Using the entries that follow, please report how many lines contain the word "heading", with no other words.
---- MATERIAL FOR THIS EXERCISE
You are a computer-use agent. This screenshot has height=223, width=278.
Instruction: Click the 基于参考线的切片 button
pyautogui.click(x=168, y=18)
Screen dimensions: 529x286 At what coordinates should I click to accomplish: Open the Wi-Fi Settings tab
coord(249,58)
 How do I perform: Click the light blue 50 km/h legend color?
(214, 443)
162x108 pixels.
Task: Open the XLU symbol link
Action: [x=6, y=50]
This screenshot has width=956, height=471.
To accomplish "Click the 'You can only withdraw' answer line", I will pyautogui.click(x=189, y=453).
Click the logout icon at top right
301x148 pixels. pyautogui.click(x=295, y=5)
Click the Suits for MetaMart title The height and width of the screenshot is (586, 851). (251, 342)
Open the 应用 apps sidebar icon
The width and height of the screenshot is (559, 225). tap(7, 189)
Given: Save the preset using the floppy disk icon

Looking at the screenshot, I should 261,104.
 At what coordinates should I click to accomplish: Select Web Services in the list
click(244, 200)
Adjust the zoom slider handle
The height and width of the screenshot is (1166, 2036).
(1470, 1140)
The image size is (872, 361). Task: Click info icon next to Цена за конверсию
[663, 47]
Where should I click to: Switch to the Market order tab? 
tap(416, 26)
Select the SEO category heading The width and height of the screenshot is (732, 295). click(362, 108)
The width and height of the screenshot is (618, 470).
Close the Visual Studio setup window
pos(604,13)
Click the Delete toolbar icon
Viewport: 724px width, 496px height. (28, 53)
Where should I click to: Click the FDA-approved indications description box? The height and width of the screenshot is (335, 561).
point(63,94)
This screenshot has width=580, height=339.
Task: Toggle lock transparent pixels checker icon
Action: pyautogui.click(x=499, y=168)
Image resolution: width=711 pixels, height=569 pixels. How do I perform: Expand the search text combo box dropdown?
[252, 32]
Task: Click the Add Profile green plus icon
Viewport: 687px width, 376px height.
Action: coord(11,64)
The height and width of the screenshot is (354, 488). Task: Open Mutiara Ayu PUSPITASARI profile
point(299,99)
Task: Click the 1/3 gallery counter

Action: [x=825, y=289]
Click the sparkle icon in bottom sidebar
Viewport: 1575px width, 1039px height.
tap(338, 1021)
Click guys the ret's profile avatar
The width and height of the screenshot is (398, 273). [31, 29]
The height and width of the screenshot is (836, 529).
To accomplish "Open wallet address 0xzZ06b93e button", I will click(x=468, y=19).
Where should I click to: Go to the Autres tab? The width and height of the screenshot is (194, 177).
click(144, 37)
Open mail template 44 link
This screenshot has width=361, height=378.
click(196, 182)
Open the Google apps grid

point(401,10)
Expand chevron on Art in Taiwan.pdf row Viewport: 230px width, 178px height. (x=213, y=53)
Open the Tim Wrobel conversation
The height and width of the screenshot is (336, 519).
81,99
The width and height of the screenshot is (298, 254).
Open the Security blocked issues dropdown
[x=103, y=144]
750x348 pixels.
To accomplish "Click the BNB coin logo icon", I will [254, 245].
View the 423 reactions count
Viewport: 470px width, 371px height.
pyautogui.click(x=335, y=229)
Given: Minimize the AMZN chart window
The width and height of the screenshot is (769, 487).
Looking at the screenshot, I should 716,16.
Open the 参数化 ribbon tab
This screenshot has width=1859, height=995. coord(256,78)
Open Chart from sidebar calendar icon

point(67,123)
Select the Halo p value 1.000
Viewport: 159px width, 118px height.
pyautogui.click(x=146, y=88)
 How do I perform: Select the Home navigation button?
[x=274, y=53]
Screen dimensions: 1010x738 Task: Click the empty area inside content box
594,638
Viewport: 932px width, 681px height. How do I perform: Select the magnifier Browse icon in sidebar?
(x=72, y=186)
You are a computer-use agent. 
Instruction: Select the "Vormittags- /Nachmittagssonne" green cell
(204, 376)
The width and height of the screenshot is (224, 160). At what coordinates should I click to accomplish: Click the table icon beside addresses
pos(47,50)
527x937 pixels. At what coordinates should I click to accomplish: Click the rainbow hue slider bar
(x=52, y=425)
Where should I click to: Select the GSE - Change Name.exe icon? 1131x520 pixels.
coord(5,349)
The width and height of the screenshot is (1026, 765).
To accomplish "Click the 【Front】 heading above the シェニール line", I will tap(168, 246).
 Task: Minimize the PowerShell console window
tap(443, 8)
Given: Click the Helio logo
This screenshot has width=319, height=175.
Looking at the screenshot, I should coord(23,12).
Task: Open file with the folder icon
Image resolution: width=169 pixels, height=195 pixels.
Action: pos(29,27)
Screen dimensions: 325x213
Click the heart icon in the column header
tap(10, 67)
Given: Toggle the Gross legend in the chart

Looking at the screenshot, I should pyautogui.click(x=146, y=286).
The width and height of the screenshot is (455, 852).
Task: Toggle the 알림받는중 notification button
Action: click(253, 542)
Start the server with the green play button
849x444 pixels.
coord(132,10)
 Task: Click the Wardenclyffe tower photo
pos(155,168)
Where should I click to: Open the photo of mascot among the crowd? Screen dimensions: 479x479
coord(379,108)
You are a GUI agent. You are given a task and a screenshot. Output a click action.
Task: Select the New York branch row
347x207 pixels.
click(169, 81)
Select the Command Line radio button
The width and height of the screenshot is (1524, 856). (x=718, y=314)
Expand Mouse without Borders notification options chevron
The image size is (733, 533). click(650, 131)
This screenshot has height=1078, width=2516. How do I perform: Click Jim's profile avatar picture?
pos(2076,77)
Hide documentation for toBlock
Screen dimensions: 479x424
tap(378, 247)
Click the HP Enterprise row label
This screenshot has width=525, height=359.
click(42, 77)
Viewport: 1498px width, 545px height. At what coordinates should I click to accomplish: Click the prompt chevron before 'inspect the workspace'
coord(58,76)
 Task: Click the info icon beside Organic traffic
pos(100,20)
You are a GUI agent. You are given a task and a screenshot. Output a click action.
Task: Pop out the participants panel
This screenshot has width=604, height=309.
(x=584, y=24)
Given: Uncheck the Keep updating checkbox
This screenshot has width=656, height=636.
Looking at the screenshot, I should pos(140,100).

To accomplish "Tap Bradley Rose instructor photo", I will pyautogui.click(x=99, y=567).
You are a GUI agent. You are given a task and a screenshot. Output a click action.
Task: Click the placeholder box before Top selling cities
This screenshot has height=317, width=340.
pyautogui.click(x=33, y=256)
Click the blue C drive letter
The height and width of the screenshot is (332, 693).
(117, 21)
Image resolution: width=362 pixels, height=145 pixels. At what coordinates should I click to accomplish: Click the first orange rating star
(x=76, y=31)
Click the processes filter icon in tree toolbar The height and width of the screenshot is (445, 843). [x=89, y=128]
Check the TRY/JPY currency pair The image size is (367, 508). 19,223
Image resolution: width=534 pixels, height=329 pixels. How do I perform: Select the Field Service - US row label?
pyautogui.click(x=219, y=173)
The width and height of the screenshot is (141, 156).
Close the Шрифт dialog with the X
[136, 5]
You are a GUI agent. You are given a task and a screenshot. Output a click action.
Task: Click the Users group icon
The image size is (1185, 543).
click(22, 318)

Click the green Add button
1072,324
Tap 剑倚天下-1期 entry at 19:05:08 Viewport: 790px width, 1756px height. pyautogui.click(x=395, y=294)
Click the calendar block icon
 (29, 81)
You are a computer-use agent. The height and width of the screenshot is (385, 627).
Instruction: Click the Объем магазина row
--------
- [WRITTEN REPLY] 2